The chief of staff mentions by name Richard Perle, the former close adviser to the Pentagon, and Paul Wolfowitz, the deputy Secretary of Defense. "I call them utopians.. I don't care whether utopians are Vladimir Lenin in a sealed train or Paul Wolfowitz. You're never going to bring utopia and you're going to hurt a lot of people in the process of trying to do it."
Gen. Powell also appears to be haunted by the moment that is the nadir of his tenure, his presentation to the United Nations Security Council in February 2003, offering "proof" of Saddam Hussein's non-existent weapons of mass destruction. It's a source of great distress to the Secretary, Mr Armitage told GQ.

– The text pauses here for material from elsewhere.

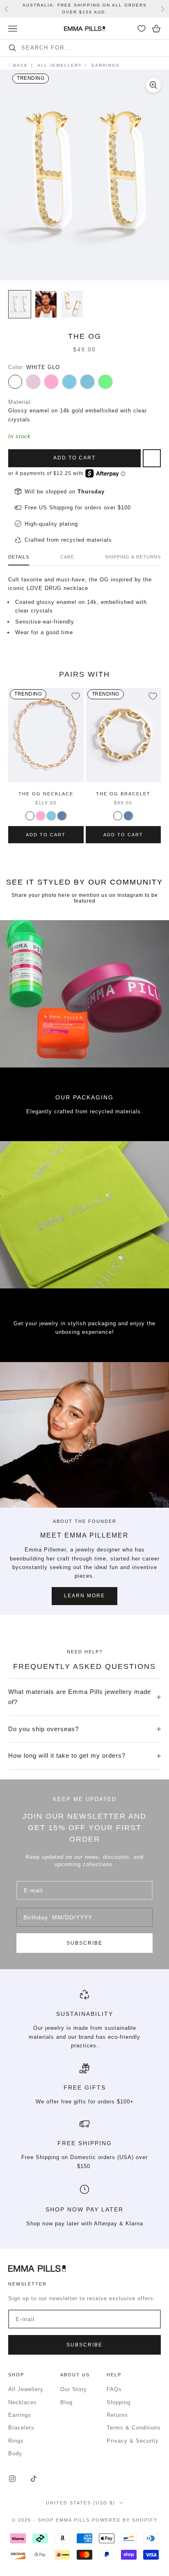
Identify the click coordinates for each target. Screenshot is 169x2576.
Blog (66, 2402)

Mr Wilkerson evokes the atmosphere in the CIA meeting room in the days before the UN speech, when Gen. Powell and his aides worked around the clock to try and make a credible WMD case against Iraq, scouring the evidence for material that would save the Secretary of State from humiliation.
Harlan Ullman of the National War College, and friend and mentor of Gen Powell, confirms another open secret in Washington, of the Secretary's glacial relations with Dick Cheney, the vice-President. "I can tell you firsthand that there is a tremendous barrier between Cheney and Powell," Mr Ullman told the magazine.
Assuming he does leave, Gen. Powell's future is unclear. At 67, he is in the closing stages of his career. There have been suggestions he might become the next President of the World Bank, a post traditionally held by an American. This assumes that John Wolfensohn, a Clinton era appointee, steps down later this year after eight years.
But Gen. Powell might not be inclined to take a job that carries little clout with the current Republican administration, prone to see the Bank as an emanation of the ever suspect United Nations.